Work instructions: Copy out exactly the lines below that run from the one holding "KICKBOXING ZONE (268, 2093)" to the one holding "スポルティーバ (261, 2231)", keeping both of those lines and no others.

+---+

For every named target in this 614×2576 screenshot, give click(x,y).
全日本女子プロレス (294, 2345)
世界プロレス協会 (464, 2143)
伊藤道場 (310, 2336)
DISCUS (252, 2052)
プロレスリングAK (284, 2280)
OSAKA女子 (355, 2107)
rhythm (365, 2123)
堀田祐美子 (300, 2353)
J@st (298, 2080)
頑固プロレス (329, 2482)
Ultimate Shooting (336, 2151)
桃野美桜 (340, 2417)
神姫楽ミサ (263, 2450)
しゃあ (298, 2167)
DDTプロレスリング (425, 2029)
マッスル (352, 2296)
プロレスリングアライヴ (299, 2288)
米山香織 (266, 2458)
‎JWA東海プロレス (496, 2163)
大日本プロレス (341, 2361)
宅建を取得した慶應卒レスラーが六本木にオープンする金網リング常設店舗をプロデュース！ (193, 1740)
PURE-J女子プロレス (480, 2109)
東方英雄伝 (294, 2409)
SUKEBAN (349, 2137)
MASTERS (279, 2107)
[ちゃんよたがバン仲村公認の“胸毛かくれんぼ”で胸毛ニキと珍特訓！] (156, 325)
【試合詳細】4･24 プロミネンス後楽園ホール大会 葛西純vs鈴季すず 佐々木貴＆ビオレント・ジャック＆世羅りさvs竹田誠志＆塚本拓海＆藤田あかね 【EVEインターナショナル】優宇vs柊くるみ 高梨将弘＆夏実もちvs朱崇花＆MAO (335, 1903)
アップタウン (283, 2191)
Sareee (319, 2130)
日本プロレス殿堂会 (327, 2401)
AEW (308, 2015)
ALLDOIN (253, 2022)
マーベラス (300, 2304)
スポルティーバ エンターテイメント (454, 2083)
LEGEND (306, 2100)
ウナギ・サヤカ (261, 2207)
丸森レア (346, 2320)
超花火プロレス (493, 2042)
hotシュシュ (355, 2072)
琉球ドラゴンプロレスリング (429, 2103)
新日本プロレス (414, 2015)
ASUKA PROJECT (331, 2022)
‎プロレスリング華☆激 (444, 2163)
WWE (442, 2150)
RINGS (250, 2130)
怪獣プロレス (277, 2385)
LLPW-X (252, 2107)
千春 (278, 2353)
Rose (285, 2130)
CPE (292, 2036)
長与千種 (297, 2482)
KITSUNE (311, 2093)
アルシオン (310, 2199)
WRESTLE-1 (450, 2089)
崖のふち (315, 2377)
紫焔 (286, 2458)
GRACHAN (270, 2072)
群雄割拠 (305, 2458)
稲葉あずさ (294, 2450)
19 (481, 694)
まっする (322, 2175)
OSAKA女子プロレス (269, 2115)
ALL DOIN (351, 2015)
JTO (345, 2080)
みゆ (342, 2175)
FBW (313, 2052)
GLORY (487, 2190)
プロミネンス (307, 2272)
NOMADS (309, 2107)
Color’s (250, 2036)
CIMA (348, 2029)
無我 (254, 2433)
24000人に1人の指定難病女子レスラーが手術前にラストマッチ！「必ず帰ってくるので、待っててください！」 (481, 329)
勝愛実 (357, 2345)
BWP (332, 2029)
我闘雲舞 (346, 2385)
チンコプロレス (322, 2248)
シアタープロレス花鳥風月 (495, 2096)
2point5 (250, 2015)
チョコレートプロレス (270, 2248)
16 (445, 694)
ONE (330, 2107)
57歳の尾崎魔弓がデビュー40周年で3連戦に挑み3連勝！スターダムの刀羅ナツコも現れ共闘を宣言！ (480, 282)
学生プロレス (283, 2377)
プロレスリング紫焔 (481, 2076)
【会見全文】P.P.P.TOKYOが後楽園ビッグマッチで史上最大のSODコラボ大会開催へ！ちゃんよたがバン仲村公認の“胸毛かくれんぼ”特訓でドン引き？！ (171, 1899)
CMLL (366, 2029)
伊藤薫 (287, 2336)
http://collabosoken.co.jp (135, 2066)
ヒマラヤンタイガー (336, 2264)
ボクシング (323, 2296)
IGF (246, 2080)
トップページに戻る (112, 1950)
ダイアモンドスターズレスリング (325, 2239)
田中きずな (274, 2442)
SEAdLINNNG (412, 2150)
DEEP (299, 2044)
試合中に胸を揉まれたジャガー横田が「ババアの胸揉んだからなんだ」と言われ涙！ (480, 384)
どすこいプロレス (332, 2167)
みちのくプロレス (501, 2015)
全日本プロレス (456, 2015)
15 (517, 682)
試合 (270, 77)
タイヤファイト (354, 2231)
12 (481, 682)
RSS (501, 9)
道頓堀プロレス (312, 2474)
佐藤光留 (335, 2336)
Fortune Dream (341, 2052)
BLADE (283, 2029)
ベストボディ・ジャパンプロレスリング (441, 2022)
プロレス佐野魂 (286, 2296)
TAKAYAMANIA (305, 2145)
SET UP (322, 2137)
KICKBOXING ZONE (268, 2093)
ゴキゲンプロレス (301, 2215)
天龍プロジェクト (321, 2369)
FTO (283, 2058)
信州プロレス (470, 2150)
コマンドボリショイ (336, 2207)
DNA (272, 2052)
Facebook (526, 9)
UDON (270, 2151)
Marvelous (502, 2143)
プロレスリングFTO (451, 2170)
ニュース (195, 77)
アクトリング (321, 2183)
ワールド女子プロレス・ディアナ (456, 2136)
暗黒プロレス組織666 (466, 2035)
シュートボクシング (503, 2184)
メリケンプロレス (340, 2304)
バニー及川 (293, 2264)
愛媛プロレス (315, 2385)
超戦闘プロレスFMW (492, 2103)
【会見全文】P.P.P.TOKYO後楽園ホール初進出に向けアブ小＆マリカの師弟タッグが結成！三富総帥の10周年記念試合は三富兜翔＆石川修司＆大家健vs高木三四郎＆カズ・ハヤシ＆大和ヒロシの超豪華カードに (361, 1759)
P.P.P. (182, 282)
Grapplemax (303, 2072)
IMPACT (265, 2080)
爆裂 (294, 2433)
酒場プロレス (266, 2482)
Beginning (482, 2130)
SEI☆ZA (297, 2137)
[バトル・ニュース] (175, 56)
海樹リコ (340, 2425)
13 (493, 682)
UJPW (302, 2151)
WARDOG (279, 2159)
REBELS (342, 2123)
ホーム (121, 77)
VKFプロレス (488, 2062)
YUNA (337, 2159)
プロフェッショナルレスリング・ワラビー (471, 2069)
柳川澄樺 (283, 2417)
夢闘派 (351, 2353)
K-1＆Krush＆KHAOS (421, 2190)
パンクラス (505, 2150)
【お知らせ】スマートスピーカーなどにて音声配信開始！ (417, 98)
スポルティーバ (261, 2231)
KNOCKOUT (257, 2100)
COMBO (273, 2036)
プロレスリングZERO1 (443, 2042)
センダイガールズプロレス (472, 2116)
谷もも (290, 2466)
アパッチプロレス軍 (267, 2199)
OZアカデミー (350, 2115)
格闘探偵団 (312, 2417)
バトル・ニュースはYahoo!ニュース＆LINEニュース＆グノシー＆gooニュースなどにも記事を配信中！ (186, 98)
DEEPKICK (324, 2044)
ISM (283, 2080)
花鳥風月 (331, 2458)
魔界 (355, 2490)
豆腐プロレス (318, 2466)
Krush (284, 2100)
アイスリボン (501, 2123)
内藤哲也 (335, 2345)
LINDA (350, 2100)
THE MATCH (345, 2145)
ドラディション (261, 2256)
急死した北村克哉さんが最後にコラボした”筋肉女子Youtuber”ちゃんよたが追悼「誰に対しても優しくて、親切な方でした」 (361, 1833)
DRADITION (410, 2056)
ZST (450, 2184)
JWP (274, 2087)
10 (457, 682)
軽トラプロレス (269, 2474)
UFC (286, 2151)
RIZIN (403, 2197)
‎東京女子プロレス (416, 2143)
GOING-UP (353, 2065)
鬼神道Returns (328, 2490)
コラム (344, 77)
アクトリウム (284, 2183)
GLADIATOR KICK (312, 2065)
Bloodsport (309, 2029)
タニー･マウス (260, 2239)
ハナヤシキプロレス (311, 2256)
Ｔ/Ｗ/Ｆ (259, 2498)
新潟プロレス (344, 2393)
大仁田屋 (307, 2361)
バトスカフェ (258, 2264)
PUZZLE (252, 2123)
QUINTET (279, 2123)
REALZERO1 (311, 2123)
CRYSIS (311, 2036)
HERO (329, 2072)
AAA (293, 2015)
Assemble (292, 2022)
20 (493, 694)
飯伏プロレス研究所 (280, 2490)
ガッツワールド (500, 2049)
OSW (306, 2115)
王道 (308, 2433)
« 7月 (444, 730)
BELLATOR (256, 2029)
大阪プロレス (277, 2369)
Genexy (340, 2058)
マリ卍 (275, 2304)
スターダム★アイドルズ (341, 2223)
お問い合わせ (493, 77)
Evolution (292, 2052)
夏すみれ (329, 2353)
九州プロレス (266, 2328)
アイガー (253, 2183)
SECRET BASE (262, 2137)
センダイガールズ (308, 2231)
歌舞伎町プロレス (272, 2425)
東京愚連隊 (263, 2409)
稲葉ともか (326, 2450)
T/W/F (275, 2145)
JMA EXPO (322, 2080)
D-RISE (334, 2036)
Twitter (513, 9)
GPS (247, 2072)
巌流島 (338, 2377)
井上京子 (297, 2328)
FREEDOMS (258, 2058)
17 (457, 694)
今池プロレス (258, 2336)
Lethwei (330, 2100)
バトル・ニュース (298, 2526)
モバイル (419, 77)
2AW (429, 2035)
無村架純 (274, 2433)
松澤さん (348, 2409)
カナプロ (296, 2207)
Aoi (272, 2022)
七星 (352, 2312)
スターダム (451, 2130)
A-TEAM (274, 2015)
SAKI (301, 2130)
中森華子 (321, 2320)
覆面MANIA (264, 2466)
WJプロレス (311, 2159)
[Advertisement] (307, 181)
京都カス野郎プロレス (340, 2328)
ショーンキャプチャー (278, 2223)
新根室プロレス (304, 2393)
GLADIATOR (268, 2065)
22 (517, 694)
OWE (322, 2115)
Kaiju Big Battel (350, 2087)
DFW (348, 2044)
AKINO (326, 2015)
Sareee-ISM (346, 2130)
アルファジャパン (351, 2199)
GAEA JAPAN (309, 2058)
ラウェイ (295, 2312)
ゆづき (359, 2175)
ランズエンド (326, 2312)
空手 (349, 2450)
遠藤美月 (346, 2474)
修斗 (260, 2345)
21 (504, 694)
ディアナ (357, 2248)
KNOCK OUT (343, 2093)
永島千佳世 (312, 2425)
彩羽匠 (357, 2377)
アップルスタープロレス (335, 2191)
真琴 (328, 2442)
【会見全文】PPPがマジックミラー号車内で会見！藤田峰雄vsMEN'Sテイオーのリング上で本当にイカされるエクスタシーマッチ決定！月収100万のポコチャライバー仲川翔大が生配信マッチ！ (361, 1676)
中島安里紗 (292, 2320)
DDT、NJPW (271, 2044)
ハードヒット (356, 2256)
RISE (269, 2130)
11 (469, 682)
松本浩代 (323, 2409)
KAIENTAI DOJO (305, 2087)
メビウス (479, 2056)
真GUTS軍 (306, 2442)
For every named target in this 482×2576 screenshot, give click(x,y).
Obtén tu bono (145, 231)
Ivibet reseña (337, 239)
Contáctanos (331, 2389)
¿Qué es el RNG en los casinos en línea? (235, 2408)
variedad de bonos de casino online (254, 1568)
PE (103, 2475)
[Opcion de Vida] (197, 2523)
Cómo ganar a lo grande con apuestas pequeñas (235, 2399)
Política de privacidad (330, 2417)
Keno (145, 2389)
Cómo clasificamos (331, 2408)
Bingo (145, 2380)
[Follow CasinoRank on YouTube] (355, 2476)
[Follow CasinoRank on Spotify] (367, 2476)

+---+

Output of the task:
KICKBOXING ZONE (268, 2093)
ゴキゲンプロレス (301, 2215)
天龍プロジェクト (321, 2369)
FTO (283, 2058)
信州プロレス (470, 2150)
コマンドボリショイ (336, 2207)
DNA (272, 2052)
Facebook (526, 9)
UDON (270, 2151)
Marvelous (502, 2143)
プロレスリングFTO (451, 2170)
ニュース (195, 77)
アクトリング (321, 2183)
ワールド女子プロレス・ディアナ (456, 2136)
暗黒プロレス組織666 (466, 2035)
シュートボクシング (503, 2184)
メリケンプロレス (340, 2304)
バニー及川 (293, 2264)
愛媛プロレス (315, 2385)
超戦闘プロレスFMW (492, 2103)
【会見全文】P.P.P.TOKYO後楽園ホール初進出に向けアブ小＆マリカの師弟タッグが結成！三富総帥の10周年記念試合は三富兜翔＆石川修司＆大家健vs高木三四郎＆カズ・ハヤシ＆大和ヒロシの超豪華カードに (361, 1759)
P.P.P. (182, 282)
Grapplemax (303, 2072)
IMPACT (265, 2080)
爆裂 (294, 2433)
酒場プロレス (266, 2482)
Beginning (482, 2130)
SEI☆ZA (297, 2137)
[バトル・ニュース] (175, 56)
海樹リコ (340, 2425)
13 (493, 682)
UJPW (302, 2151)
WARDOG (279, 2159)
REBELS (342, 2123)
ホーム (121, 77)
VKFプロレス (488, 2062)
YUNA (337, 2159)
プロフェッショナルレスリング・ワラビー (471, 2069)
柳川澄樺 (283, 2417)
夢闘派 (351, 2353)
K-1＆Krush＆KHAOS (421, 2190)
パンクラス (505, 2150)
【お知らせ】スマートスピーカーなどにて音声配信開始！ (417, 98)
スポルティーバ (261, 2231)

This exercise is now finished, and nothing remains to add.